Basal cell: Like Luminal B cancers, these tumors tend to be aggressive and fast-growing. They are called “triple negative” because about 90% lack both estrogen and progesterone receptors on their cell surfaces and they don’t overproduce the Her2 oncogene. These tumors tend to be very sensitive to chemotherapy.
Her2-positive. These tumors overproduce a gene called Her2 that sends signals to the cancer cells to grow and spread. They tend to be the most aggressive breast cancers. They can be further classified as hormone-negative and hormone-positive, which affects treatment decisions involving hormone therapy.
Much progress has been made in treating these cancers. In particular, there is a form of therapy that is effective with them but not with other forms of breast cancer. It involves adding to the chemotherapy mix an antibody to the Her2 receptor. It’s also effective to add certain targeted chemical agents called labatinib and neratinib that can block signals in the cells, leading to their death.

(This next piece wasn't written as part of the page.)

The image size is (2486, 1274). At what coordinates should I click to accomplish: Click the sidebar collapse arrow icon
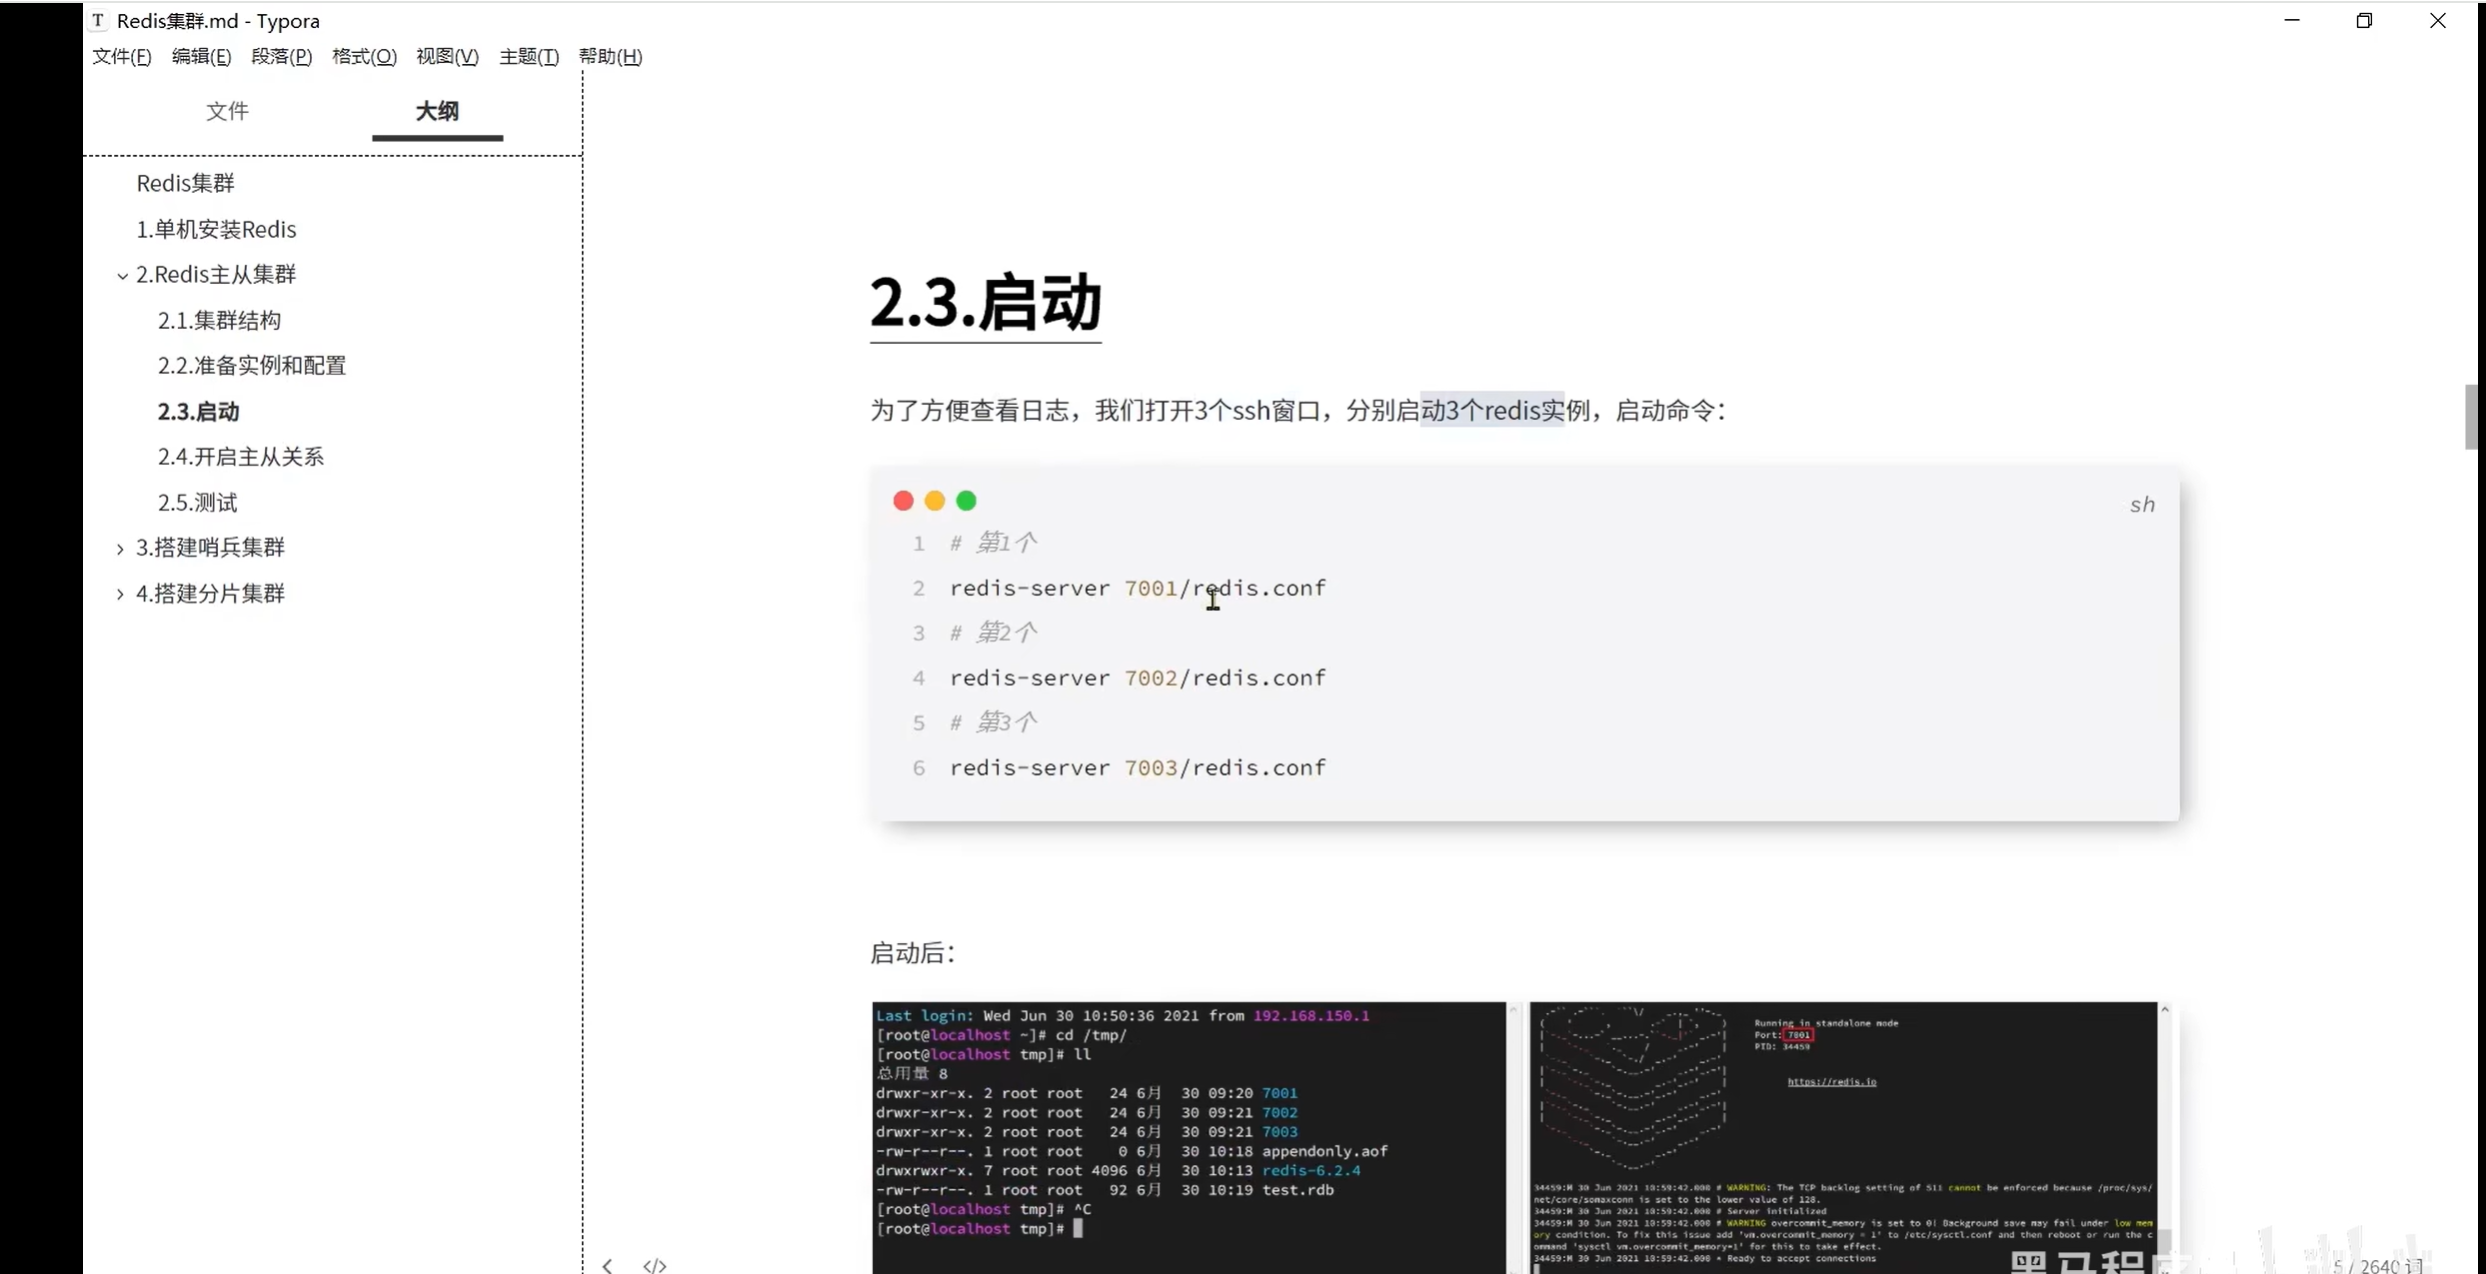(607, 1265)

These new discoveries have greatly increased the cure rate of this dangerous cancer — so confirming Her2-positive cancers with a genomic test is very important for the best prognosis.
A task force of the National Cancer Institute has recently recommended the increased use of genomic testing to prevent overdiagnosis and overtreatment of less dangerous tumors. In addition to the great contributions that genomic testing has made to breast cancer treatment, it also shows promise for improving diagnosis and treatment of prostate cancer, lung cancer, and thyroid cancer, as well.